Extract the data verbatim, starting at the line that contains "Where should I" and ending at the line that contains "coord(728,488)", with both lines included. Omit the pictures from the answer.

Start PROVIDED RECORDS

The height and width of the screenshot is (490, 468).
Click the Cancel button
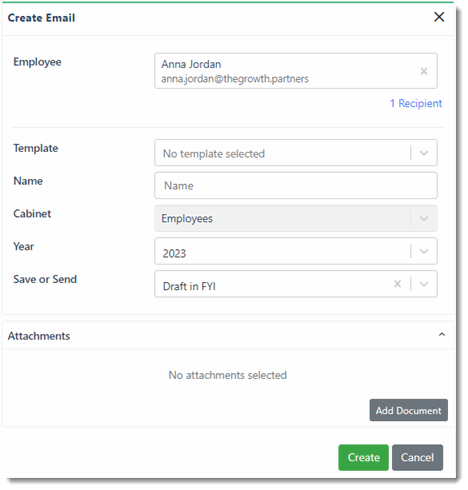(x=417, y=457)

End PROVIDED RECORDS
Start PROVIDED RECORDS

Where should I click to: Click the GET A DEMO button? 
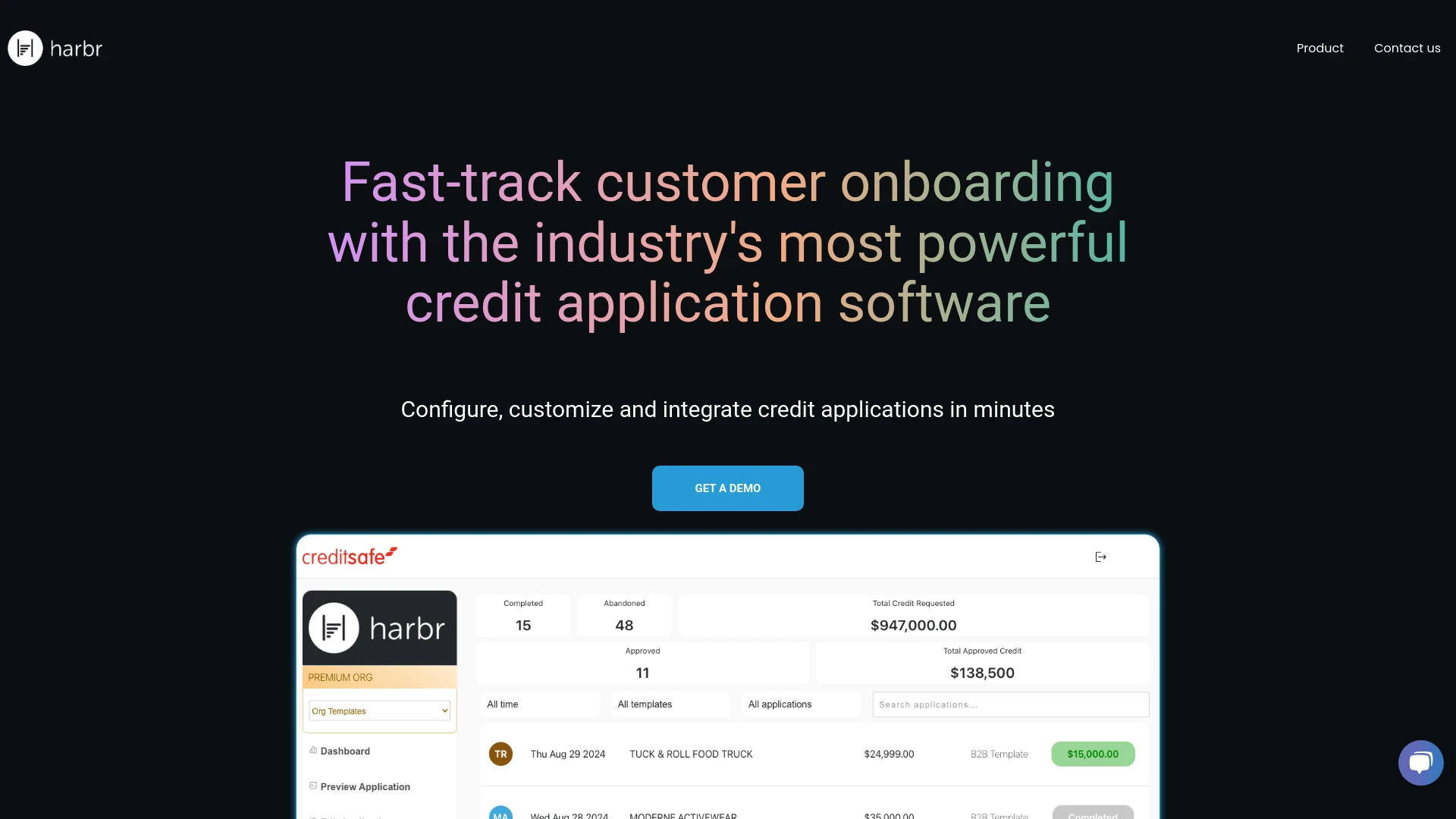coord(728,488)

End PROVIDED RECORDS
Start PROVIDED RECORDS

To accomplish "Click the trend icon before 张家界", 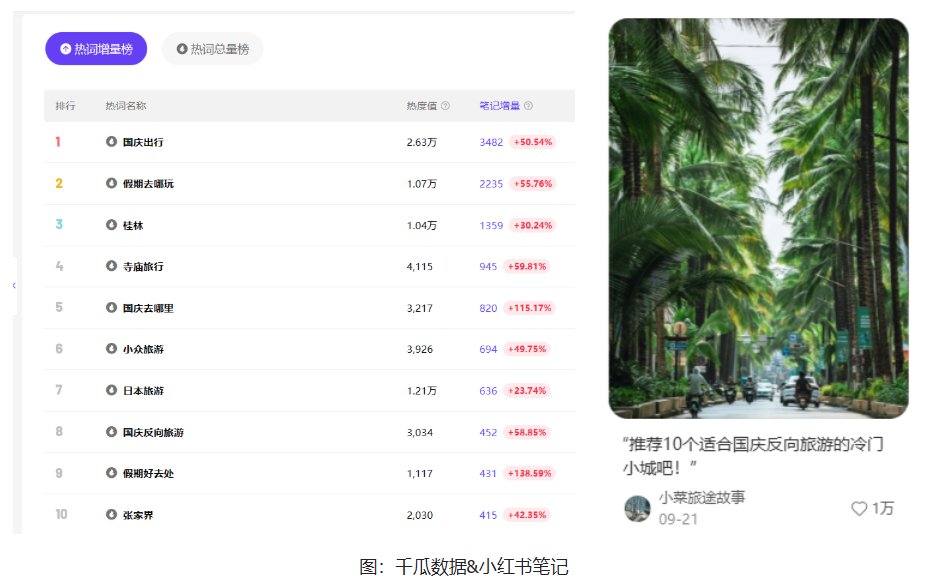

End PROVIDED RECORDS

SOLUTION FOR THIS PROBLEM:
Where should I click to: Click the GET A DEMO button? 
coord(728,488)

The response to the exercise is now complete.